§ **Directions**
Omit all pictures. Quote the lines from the one with "This screenshot has width=819, height=648." through the end of the listing below, exactly as they appear.

§ **Data for the task**
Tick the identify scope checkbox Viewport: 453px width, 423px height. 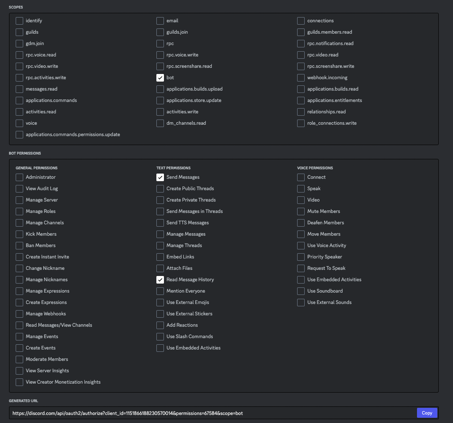pyautogui.click(x=19, y=21)
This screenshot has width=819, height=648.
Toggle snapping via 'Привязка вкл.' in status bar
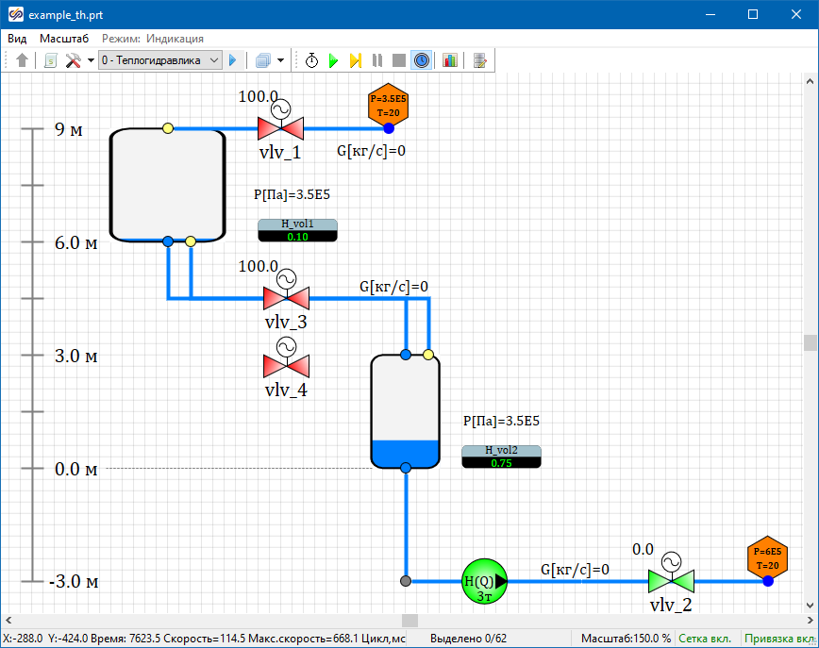click(779, 639)
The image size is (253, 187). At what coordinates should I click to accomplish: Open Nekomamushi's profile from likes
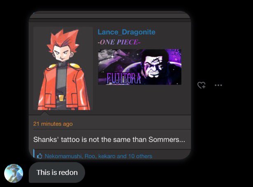(x=63, y=156)

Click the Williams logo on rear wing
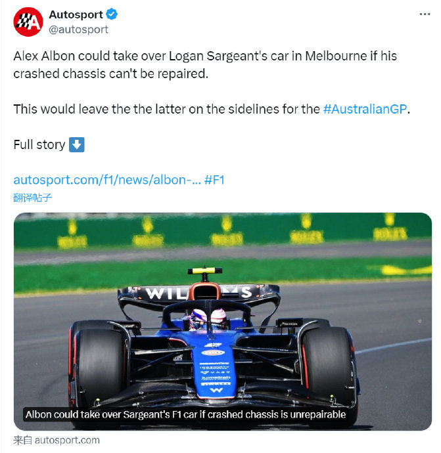(x=198, y=293)
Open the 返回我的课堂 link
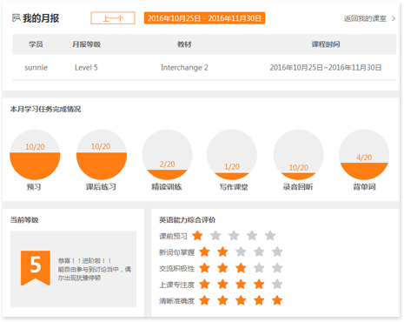Viewport: 404px width, 322px height. tap(365, 18)
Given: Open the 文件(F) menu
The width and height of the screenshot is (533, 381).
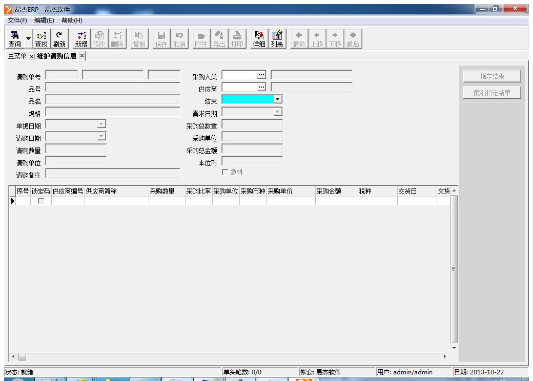Looking at the screenshot, I should coord(17,20).

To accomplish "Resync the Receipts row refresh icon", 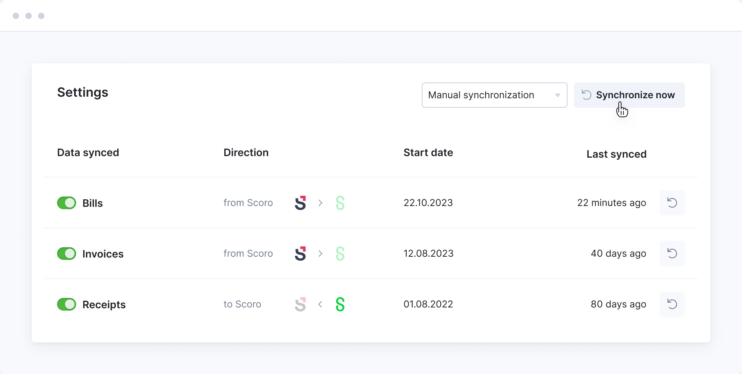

§ **Final answer**
This screenshot has width=819, height=648.
Toggle snapping via 'Привязка вкл.' in status bar
click(779, 639)
The image size is (253, 187). At what coordinates should I click to accomplish: Open Nekomamushi's profile from likes
(x=63, y=156)

Click the Williams logo on rear wing
(x=198, y=293)
Open the 返回我的课堂 link
Viewport: 404px width, 322px height. tap(365, 18)
Given: Open the 文件(F) menu
The width and height of the screenshot is (533, 381).
Looking at the screenshot, I should coord(17,20).

To accomplish "Resync the Receipts row refresh icon", 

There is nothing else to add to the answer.